TASK OBJECTIVE:
Return every line of the data that contains the string "page".

EXERCISE INPUTS:
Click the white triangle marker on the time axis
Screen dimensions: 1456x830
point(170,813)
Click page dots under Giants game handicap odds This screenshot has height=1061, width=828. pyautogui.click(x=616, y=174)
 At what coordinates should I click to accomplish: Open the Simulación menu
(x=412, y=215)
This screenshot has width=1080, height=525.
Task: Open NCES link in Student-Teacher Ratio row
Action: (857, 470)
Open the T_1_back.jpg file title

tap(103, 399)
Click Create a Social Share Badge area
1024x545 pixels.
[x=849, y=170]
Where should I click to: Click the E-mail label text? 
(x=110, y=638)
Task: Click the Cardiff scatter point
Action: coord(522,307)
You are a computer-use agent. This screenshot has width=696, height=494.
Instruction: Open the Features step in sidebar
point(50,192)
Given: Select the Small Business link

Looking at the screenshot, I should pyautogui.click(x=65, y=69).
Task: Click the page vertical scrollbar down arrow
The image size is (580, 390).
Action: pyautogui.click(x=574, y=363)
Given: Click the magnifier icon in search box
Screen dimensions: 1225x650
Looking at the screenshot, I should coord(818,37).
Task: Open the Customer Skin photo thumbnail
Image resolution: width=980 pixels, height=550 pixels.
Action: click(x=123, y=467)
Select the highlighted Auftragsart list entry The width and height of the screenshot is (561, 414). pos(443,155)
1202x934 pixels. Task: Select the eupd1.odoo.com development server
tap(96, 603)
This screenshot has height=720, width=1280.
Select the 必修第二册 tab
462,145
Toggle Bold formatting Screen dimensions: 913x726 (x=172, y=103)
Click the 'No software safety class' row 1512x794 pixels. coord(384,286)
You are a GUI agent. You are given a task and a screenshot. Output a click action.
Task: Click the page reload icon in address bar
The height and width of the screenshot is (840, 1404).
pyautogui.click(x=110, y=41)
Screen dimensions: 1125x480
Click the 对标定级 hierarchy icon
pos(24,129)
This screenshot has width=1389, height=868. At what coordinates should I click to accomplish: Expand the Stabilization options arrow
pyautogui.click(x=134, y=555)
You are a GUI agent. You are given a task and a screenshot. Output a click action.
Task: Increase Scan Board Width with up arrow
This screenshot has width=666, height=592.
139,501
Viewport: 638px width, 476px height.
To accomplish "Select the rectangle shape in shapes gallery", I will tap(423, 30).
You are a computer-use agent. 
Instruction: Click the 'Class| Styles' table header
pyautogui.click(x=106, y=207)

TASK RESPONSE:
Click page dots under Giants game handicap odds This screenshot has height=1061, width=828. pyautogui.click(x=616, y=174)
Task: Click the page vertical scrollbar down arrow
Task: Click the page reload icon in address bar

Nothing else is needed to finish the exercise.